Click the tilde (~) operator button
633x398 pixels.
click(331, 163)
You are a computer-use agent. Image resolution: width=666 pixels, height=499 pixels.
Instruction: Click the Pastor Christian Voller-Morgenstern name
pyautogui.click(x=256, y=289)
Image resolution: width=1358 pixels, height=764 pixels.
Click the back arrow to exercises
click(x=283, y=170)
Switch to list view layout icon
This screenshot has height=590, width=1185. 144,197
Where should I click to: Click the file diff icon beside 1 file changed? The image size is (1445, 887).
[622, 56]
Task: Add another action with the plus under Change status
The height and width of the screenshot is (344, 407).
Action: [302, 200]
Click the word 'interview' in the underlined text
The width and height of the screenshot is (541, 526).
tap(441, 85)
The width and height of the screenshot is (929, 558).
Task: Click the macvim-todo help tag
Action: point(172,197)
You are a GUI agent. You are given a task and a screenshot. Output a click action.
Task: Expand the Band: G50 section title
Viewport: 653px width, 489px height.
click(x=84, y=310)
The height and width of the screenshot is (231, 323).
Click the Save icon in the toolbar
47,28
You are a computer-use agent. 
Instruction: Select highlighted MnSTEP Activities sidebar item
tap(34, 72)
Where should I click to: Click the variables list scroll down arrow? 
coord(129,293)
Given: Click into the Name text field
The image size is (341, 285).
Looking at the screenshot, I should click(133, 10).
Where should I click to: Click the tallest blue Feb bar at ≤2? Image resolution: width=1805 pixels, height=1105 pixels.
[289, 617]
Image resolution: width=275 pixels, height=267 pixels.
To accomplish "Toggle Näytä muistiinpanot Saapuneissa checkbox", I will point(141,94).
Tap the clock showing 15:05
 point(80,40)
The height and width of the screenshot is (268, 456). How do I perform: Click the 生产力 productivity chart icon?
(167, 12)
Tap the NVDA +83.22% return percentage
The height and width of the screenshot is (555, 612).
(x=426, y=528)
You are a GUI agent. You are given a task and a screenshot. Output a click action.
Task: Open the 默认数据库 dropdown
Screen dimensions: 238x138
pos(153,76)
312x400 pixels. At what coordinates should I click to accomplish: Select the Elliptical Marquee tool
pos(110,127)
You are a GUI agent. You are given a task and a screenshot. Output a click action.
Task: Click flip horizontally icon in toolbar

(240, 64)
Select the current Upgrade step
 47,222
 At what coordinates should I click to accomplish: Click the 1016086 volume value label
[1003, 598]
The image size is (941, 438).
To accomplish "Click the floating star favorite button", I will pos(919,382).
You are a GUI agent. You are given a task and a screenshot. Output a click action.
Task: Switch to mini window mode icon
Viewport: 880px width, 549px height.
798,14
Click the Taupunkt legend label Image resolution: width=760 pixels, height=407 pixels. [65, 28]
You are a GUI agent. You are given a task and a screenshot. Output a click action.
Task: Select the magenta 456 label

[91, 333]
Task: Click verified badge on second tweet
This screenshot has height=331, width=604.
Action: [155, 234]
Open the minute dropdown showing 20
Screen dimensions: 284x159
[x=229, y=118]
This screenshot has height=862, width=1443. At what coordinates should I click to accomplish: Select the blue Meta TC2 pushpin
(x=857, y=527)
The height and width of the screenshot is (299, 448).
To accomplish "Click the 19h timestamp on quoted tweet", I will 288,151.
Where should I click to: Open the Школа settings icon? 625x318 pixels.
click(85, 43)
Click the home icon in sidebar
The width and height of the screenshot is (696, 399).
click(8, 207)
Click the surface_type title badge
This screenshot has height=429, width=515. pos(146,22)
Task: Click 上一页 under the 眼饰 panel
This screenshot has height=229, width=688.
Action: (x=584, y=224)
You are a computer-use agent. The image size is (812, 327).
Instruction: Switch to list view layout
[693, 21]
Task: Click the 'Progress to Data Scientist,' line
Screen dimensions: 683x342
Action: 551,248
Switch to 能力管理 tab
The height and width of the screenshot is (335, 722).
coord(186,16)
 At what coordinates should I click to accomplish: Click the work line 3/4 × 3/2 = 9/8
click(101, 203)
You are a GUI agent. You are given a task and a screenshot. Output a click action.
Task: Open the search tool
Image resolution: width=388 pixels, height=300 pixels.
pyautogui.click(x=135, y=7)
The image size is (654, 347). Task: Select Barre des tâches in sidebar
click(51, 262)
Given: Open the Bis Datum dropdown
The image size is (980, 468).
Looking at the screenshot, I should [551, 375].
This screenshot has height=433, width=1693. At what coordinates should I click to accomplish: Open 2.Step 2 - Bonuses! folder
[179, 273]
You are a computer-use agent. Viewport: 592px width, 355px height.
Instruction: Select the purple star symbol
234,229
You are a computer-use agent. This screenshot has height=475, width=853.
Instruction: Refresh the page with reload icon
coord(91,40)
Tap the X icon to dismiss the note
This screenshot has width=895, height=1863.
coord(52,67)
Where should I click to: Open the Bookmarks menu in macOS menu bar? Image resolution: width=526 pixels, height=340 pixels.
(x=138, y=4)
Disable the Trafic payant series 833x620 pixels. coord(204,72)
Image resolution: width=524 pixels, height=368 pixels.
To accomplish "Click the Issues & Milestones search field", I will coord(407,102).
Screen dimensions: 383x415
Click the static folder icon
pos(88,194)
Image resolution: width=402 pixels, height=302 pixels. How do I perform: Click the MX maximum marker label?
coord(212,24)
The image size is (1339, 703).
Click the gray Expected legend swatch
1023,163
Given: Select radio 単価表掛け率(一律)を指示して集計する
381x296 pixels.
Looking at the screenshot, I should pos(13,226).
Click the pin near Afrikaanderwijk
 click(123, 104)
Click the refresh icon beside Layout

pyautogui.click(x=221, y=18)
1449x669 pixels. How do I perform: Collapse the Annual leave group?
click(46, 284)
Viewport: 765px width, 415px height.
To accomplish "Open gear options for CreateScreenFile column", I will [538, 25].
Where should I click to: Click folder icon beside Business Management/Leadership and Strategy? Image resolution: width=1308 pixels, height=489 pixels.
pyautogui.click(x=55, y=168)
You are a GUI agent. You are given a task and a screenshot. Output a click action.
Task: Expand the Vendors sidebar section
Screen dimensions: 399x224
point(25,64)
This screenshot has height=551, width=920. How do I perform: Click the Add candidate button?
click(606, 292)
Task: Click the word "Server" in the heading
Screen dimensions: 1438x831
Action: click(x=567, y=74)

########

### [To do]
The data above needs retyping. Reproduce each line exactly.

### [Answer to the problem]
Click the tilde (~) operator button
633x398 pixels.
click(331, 163)
You are a computer-use agent. Image resolution: width=666 pixels, height=499 pixels.
Instruction: Click the Pastor Christian Voller-Morgenstern name
pyautogui.click(x=256, y=289)
Image resolution: width=1358 pixels, height=764 pixels.
Click the back arrow to exercises
click(x=283, y=170)
Switch to list view layout icon
This screenshot has height=590, width=1185. 144,197
Where should I click to: Click the file diff icon beside 1 file changed? The image size is (1445, 887).
[622, 56]
Task: Add another action with the plus under Change status
The height and width of the screenshot is (344, 407).
Action: [302, 200]
Click the word 'interview' in the underlined text
The width and height of the screenshot is (541, 526).
tap(441, 85)
The width and height of the screenshot is (929, 558).
Task: Click the macvim-todo help tag
Action: point(172,197)
You are a GUI agent. You are given a task and a screenshot. Output a click action.
Task: Expand the Band: G50 section title
Viewport: 653px width, 489px height.
click(x=84, y=310)
The height and width of the screenshot is (231, 323).
Click the Save icon in the toolbar
47,28
You are a computer-use agent. 
Instruction: Select highlighted MnSTEP Activities sidebar item
tap(34, 72)
Where should I click to: Click the variables list scroll down arrow? 
coord(129,293)
Given: Click into the Name text field
The image size is (341, 285).
Looking at the screenshot, I should click(133, 10).
Where should I click to: Click the tallest blue Feb bar at ≤2? Image resolution: width=1805 pixels, height=1105 pixels.
[289, 617]
Image resolution: width=275 pixels, height=267 pixels.
To accomplish "Toggle Näytä muistiinpanot Saapuneissa checkbox", I will point(141,94).
Tap the clock showing 15:05
 point(80,40)
The height and width of the screenshot is (268, 456). How do I perform: Click the 生产力 productivity chart icon?
(167, 12)
Tap the NVDA +83.22% return percentage
The height and width of the screenshot is (555, 612).
(x=426, y=528)
You are a GUI agent. You are given a task and a screenshot. Output a click action.
Task: Open the 默认数据库 dropdown
Screen dimensions: 238x138
pos(153,76)
312x400 pixels. At what coordinates should I click to accomplish: Select the Elliptical Marquee tool
pos(110,127)
You are a GUI agent. You are given a task and a screenshot. Output a click action.
Task: Click flip horizontally icon in toolbar

(240, 64)
Select the current Upgrade step
 47,222
 At what coordinates should I click to accomplish: Click the 1016086 volume value label
[1003, 598]
The image size is (941, 438).
To accomplish "Click the floating star favorite button", I will pos(919,382).
You are a GUI agent. You are given a task and a screenshot. Output a click action.
Task: Switch to mini window mode icon
Viewport: 880px width, 549px height.
798,14
Click the Taupunkt legend label Image resolution: width=760 pixels, height=407 pixels. [65, 28]
You are a GUI agent. You are given a task and a screenshot. Output a click action.
Task: Select the magenta 456 label

[91, 333]
Task: Click verified badge on second tweet
This screenshot has height=331, width=604.
Action: [155, 234]
Open the minute dropdown showing 20
Screen dimensions: 284x159
[x=229, y=118]
This screenshot has height=862, width=1443. At what coordinates should I click to accomplish: Select the blue Meta TC2 pushpin
(x=857, y=527)
The height and width of the screenshot is (299, 448).
To accomplish "Click the 19h timestamp on quoted tweet", I will 288,151.
Where should I click to: Open the Школа settings icon? 625x318 pixels.
click(85, 43)
Click the home icon in sidebar
The width and height of the screenshot is (696, 399).
click(8, 207)
Click the surface_type title badge
This screenshot has height=429, width=515. pos(146,22)
Task: Click 上一页 under the 眼饰 panel
This screenshot has height=229, width=688.
Action: (x=584, y=224)
You are a computer-use agent. The image size is (812, 327).
Instruction: Switch to list view layout
[693, 21]
Task: Click the 'Progress to Data Scientist,' line
Screen dimensions: 683x342
Action: 551,248
Switch to 能力管理 tab
The height and width of the screenshot is (335, 722).
coord(186,16)
 At what coordinates should I click to accomplish: Click the work line 3/4 × 3/2 = 9/8
click(101, 203)
You are a GUI agent. You are given a task and a screenshot. Output a click action.
Task: Open the search tool
Image resolution: width=388 pixels, height=300 pixels.
pyautogui.click(x=135, y=7)
The image size is (654, 347). Task: Select Barre des tâches in sidebar
click(51, 262)
Given: Open the Bis Datum dropdown
The image size is (980, 468).
Looking at the screenshot, I should [551, 375].
This screenshot has height=433, width=1693. At what coordinates should I click to accomplish: Open 2.Step 2 - Bonuses! folder
[179, 273]
You are a computer-use agent. Viewport: 592px width, 355px height.
Instruction: Select the purple star symbol
234,229
You are a computer-use agent. This screenshot has height=475, width=853.
Instruction: Refresh the page with reload icon
coord(91,40)
Tap the X icon to dismiss the note
This screenshot has width=895, height=1863.
coord(52,67)
Where should I click to: Open the Bookmarks menu in macOS menu bar? Image resolution: width=526 pixels, height=340 pixels.
(x=138, y=4)
Disable the Trafic payant series 833x620 pixels. coord(204,72)
Image resolution: width=524 pixels, height=368 pixels.
To accomplish "Click the Issues & Milestones search field", I will coord(407,102).
Screen dimensions: 383x415
Click the static folder icon
pos(88,194)
Image resolution: width=402 pixels, height=302 pixels. How do I perform: Click the MX maximum marker label?
coord(212,24)
The image size is (1339, 703).
Click the gray Expected legend swatch
1023,163
Given: Select radio 単価表掛け率(一律)を指示して集計する
381x296 pixels.
Looking at the screenshot, I should pos(13,226).
Click the pin near Afrikaanderwijk
 click(123, 104)
Click the refresh icon beside Layout

pyautogui.click(x=221, y=18)
1449x669 pixels. How do I perform: Collapse the Annual leave group?
click(46, 284)
Viewport: 765px width, 415px height.
To accomplish "Open gear options for CreateScreenFile column", I will [538, 25].
Where should I click to: Click folder icon beside Business Management/Leadership and Strategy? Image resolution: width=1308 pixels, height=489 pixels.
pyautogui.click(x=55, y=168)
You are a GUI agent. You are given a task and a screenshot. Output a click action.
Task: Expand the Vendors sidebar section
Screen dimensions: 399x224
point(25,64)
This screenshot has height=551, width=920. How do I perform: Click the Add candidate button?
click(606, 292)
Task: Click the word "Server" in the heading
Screen dimensions: 1438x831
Action: click(x=567, y=74)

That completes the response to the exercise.